O projeto finaliza suas atividades em Cananeia com planos de abranger outros bairros ainda em 2019

Projeto “VIVA A PRAÇA!”: ocupar os espaços públicos com arte, cultura e cidadania
Projeto “VIVA A PRAÇA!”: ocupar os espaços públicos com arte, cultura e cidadania

Promover e utilizar os espaços públicos para levar arte e cultura as comunidades, e divulgar os artistas da cidade. O projeto VIVA A PRAÇA!, organizado pelo grupo Mochileiras Caiçara, circulou nas praças públicas de Cananeia entre os meses de fevereiro e maio deste ano.
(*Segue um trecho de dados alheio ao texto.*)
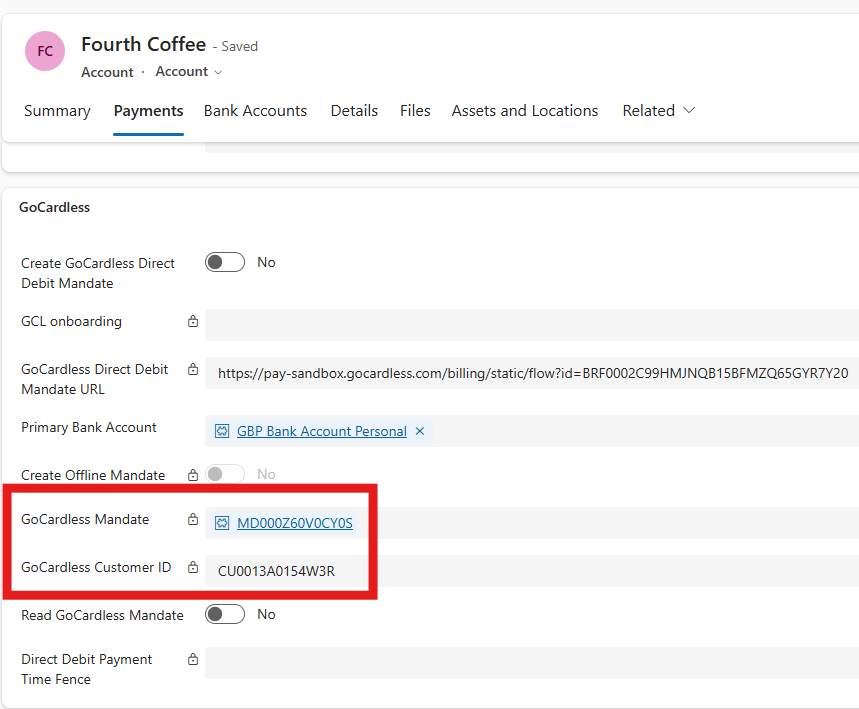Open GBP Bank Account Personal link
859x709 pixels.
coord(321,431)
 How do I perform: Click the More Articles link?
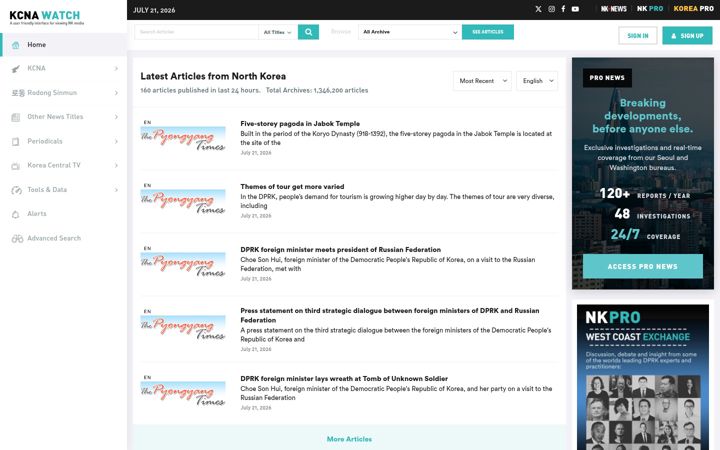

O projeto foi contemplado pelo Programa de Ações Culturais do Estado de São Paulo em 2018, com execução em 2019 e apoio do Departamento de Cultura de Cananeia e da SABESP.

As três edições promoveram um roteiro de atividades culturais em três Praças Públicas situadas em bairros da cidade (Acaraú, Rocio e Carijó) onde não existe acesso a equipamentos culturais, muito menos de lazer e entretenimento. Circularam em média de 400 pessoas durante os três dias, com todas as atividades gratuitas.

Esse roteiro de atividades englobou grupos artísticos da própria cidade, nas linguagens: Teatro, Música, Saberes Tradicionais, Cinema, Oficinas Culturais e de Dança. O projeto faz o uso da cultura para promoção de qualidade de vida, cidadania, oportunidade de lazer e entretenimento, valorização dos artistas locais, sem esquecer de proporcionar contatos face a face, uma antiga, mas primária necessidade humana, talvez esquecida ou negligenciada nesse mundo atual de tecnologias e de criação de um mundo particular.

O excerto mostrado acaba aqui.